All of these various options come into play in my teaching, which I sift
through not only in terms of how students are reacting, or based on my
history with them, though that teaching/learning work is part of the
ongoing experiment itself.  What also comes into play is what I have been
reading or thinking about, whether or not that is related to reading
theory or literacy.  And, even on the balanced theory of reading,
Purcell-Gates is more pluralistic in defining the parameters of the
theory than Michael Pressley seems to be in his very strong bias toward
the value of systematic phonemic work.  Then I process even that
observation with the knowledge that Pressley worked closely with Marilyn
Adams in a recent research project, which may have influenced his tilting
toward the phonemic pole of balanced reading theory whereas Purcell-Gates
sees it as a continuum in which neither the phonemic or the whole
language pole has foundational legitimacy.
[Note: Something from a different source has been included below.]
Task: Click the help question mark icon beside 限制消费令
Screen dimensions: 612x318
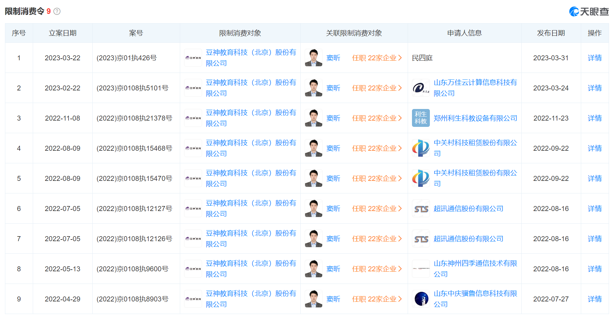Action: point(57,12)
That then taps into my reading
of Dewey who places a strong emphasis on inference making as the
underlying pedagogical principle undergirding learning, when such
inference making is grounded in an effective control design.  All this is
playing out while I'm teaching and while I'm listening to what others
have to say about reading.
 
So, at least as I see it, whether we are speaking of research,
professional development, teaching, or learning, several things seem to
be at play.  Certainly as you have it, and I also, some type of problem,
cognitive dissonance, or whatever, acts as a stimulus that evokes the
search for some reasonable type of resolution.  We speculate by forming
tentative ideas, we look at the data which has some bearing on the
problem, we experiment or play around with both the data and the emergent
ideas.  We think about it some more during and after the experience.  We
talk to others, we read some, we experiment again, we get a bit more
understanding, which then gives better shape to our experientially-based,
data rich theory formation.  

We then reflect back on the formal literature on what Presley, Pearson,
Purcell-Gates and others say about balanced reading theory.  Perhaps we
associate our views with one of the writers more than another.  Perhaps
we take a little bit from each and add our own, or perhaps we make a
breakthrough and say something novel which may either build on the theory
or raise very perplexing issues about it.  Then we go back to work on
Monday and start all over again, where, because of the press of life
itself,  the problematic remains embedded in the experimental-theoretical
postulates formed.

This may seem perpetually recursive, which in a sense it is.  Still,
tentative stabilities in our thinking and practice emerge from time to
time that allow for some reasonable constructions to take place both on
how adults read and also on the definition of literacy, as well as
something on the relationship between reading and literacy, which are not
the same thing, unless reading is defined as reading the world from the
get go.  Thus, that brings us to the issue that Elsa raised about the
role of ideology in shaping that which we even define as a problem.